O centro do ensinamento de hoje é que a sabedoria está em não procurar à força a natureza, a aparência e as condições de todos os fenómenos. Cada existência e fenómeno tem uma aparência, condições e razões sobre as quais podemos querer saber. Contudo, quando a mente que tenta segurar e escavar tudo isso se torna apego, torna-se difícil ver as coisas tal como são.
No budismo, tudo é visto não como uma substância fixa, mas como algo que aparece por algum tempo de acordo com causas e condições. Assim, quando encontramos algo e tentamos agarrar completamente a sua essência, ou decidimos que só poderemos estar em paz depois de conhecer todos os motivos, em vez disso surge sofrimento.
Aceitar as coisas tal como são não significa viver sem pensamento. Significa estar consciente do que apareceu agora, sem lhe acrescentar suspeita e apego desnecessários. Ao ver, vê; ao ouvir, ouve; quando algo deve ser recebido, recebe-o. Esta é a sabedoria que não complica a mente.
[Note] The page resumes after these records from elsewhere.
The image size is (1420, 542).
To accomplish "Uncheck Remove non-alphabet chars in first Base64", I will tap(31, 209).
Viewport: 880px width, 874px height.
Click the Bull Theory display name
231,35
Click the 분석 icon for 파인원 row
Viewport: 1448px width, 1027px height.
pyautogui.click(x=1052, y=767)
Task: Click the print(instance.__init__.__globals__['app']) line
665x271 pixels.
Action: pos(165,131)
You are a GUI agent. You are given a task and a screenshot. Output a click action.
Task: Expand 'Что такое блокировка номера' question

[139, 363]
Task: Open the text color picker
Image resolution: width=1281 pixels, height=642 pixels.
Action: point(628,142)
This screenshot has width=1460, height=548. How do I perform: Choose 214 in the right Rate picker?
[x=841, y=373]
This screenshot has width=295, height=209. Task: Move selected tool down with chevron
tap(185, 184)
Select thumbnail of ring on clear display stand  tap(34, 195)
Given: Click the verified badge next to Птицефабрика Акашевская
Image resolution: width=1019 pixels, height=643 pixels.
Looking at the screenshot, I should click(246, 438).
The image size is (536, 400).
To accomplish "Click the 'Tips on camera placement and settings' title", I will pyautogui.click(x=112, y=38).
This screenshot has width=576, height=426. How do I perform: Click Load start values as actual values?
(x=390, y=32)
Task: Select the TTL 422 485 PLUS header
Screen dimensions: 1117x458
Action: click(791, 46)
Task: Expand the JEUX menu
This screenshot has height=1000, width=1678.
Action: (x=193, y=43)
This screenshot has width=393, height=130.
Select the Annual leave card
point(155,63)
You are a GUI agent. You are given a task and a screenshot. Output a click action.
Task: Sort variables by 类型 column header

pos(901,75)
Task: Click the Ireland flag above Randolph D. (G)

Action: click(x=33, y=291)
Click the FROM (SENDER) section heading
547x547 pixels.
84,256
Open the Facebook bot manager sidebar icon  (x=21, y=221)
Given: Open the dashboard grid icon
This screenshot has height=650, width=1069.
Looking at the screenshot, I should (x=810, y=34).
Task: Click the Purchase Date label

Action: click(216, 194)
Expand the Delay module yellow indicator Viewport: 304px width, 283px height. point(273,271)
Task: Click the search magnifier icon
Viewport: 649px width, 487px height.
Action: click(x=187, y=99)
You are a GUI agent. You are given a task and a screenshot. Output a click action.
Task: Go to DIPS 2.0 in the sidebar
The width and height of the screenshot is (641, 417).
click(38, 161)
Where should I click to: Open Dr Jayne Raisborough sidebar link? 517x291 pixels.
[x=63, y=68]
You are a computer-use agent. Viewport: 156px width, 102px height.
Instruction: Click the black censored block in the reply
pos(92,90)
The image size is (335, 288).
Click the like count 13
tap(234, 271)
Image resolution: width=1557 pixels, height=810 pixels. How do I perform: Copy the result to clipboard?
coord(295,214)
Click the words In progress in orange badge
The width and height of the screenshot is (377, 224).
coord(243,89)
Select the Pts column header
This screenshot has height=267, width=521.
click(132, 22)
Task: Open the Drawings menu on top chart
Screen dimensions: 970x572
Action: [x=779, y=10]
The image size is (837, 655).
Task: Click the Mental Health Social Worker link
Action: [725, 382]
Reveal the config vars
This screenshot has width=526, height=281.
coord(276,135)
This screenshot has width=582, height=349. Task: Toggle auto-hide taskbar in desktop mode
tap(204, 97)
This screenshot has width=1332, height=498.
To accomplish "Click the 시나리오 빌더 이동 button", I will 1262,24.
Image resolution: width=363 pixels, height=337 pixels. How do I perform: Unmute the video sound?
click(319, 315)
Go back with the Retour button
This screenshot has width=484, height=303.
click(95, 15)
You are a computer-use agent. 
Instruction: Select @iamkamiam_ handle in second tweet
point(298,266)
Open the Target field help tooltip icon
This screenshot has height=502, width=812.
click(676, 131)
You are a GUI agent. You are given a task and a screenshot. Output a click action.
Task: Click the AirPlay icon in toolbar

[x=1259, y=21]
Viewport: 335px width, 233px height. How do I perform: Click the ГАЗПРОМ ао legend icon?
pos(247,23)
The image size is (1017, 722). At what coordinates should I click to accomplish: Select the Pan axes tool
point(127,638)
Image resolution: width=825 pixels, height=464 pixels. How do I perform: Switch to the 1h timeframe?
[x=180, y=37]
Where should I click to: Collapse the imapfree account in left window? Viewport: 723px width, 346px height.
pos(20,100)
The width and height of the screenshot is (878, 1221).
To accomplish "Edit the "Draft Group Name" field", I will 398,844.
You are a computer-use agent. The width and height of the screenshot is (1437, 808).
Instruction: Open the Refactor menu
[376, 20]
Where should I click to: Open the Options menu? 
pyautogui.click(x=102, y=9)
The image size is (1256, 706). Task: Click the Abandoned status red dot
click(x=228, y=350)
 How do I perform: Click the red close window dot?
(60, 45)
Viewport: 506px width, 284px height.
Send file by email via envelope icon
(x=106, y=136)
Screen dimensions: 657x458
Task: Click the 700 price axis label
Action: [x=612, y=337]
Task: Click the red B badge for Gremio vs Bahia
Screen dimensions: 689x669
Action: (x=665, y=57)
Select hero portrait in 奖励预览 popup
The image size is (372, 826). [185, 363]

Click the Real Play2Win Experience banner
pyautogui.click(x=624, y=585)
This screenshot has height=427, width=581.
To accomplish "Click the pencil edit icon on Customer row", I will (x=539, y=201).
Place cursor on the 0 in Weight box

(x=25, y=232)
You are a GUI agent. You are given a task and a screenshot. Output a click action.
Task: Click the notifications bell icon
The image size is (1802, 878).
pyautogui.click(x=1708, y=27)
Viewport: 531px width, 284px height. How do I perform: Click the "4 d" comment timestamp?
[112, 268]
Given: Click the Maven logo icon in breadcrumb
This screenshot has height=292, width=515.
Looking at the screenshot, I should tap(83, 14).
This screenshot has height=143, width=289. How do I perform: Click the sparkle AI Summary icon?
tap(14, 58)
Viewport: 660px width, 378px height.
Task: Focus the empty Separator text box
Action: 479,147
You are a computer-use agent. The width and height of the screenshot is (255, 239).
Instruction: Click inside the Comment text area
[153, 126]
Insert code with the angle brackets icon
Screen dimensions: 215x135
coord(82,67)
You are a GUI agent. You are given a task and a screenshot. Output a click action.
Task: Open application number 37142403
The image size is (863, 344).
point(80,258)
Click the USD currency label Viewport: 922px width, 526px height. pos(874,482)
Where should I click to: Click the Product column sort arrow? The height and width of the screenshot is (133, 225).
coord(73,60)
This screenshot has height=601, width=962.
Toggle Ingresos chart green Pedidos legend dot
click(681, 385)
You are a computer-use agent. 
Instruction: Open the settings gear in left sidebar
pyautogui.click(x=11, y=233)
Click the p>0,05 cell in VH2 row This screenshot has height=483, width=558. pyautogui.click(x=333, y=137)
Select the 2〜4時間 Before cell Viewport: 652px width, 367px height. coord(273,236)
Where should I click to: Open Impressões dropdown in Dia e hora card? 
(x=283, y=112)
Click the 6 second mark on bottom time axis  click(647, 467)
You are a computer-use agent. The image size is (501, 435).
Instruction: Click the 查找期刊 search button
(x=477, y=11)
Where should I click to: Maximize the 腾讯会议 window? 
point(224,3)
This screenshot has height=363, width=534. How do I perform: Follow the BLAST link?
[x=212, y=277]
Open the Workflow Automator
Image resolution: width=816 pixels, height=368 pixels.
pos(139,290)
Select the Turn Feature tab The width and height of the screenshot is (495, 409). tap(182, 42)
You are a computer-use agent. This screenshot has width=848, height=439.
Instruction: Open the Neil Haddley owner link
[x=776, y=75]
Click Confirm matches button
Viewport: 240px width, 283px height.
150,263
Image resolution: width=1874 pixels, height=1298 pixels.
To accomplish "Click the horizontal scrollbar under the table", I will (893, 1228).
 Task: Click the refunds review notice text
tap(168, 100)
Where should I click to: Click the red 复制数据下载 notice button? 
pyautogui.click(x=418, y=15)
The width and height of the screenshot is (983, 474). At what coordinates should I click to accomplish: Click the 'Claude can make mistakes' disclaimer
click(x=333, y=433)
Hoje, quando a mente tentar escavar demasiado fundo em algo, para por um momento. Vê se consegues olhar para esta aparência presente tal como é, e se os teus próprios pensamentos estão a acrescentar mais sofrimento. A paz começa na mente que aceita as coisas tal como são.
Quando agarramos e escavamos à força a natureza, a aparência e as condições de cada assunto, a mente torna-se complicada. Tudo aparece por algum tempo de acordo com causas e condições, sem uma substância fixa; por isso, toma consciência tal como é e não acrescentes suspeita ou apego desnecessários. Então o sofrimento diminui e a mente fica em paz.